George Floyd ha ripetuto “I can’t breathe” 20 volte prima di morire. E Chauvin rispondeva: “Allora smetti di parlare”
Quella frase disperata, “I cant’breathe”, diventata a livello mondiale lo slogan della protesta antirazzista del movimento Black Lives Matter, George Floyd l’ha ripetuta ben 20 volte prima di morire, soffocato dal ginocchio dell’agente Derek Chauvin lo scorso 25 maggio.”Mi uccideranno, mi uccideranno”, continuava a ripeteva George, che in quegli istanti invocava la sua famiglia, mentre il poliziotto lo invitava a “non parlare, non urlare” visto che “ci vuole un sacco di ossigeno” per farlo.
Questi, in sostanza, gli scambi della conversazione avvenuta tra Chauvin e Floyd prima che il 46enne morisse soffocato, scambi che non erano finora stati resi noti al pubblico. Nella giornata di ieri, però, la trascrizione dei video registrati dalle body cam degli agenti è stata presentata in tribunale dall’avvocato di Thomas Lane, uno dei quattro poliziotti incriminati per l’omicidio dell’afroamericano a Minneapolis. Sia Lane che Alexander Kueng e Tou Thao, gli altri agenti, sono stati licenziati dalla polizia e attualmente si trovano sotto accusa per favoreggiamento in omicidio, rischiando fino a 40 anni di carcere. Una condanna che rischia anche lo stesso Chauvin, che è invece accusato di omicidio di secondo grado e che aveva già dei precedenti per comportamento violento. La trascrizione presentata dal legale di Lane è un documento di 82 pagine, a cui se ne aggiungono altre 60 di sue deposizioni. Secondo quanto riportato George Floyd, ancora prima di finire a terra con il ginocchio di Chauvin sul collo, diceva agli agenti di essere claustrofobico e di non riuscire a respirare quando loro gli intimavano di salire in auto. “Rilassati”, era stata la risposta di Thao, mentre Lane gli consigliava di fare un respiro profondo.

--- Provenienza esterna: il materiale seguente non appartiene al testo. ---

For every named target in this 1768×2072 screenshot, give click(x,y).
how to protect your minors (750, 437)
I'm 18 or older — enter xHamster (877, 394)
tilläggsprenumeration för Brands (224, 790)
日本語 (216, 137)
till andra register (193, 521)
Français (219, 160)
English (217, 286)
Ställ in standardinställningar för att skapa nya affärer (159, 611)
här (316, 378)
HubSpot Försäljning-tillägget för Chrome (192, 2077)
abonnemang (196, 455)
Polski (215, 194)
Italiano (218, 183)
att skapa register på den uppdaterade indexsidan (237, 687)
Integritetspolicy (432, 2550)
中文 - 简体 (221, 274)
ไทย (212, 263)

Floyd, che era stato fermato dagli agenti in seguito alla segnalazione di un negoziante per aver pagato un pacchetto di sigarette con una banconota da 20 dollari falsa, avrebbe dunque fatto presente agli agenti, più volte e con una certa insistenza, di non riuscire a respirare bene. Quando poi Lane ha proposto a Chauvin di girare l’uomo sul fianco, il collega si sarebbe rifiutato: “Sta fermo qua dove lo abbiamo messo”. Solo quando Floyd ha iniziato a sanguinare dalla bocca, Lane ha chiamato i soccorsi. “Penso che stia svenendo”, sono state sempre le parole di Lane mentre l’ambulanza tardava ad arrivare. Quando Floyd ha infine perso i sensi, gli agenti hanno iniziato a cercare il polso, ma Kuend affermava di non trovarlo. Prima dell’arrivo dei soccorsi sono poi passati altri due minuti, nel corso dei quali Chauvin continuava a tenere il ginocchio sul collo del 46enne. Il resto della storia è tristemente noto: Floyd è stato trasportato in ospedale già morto.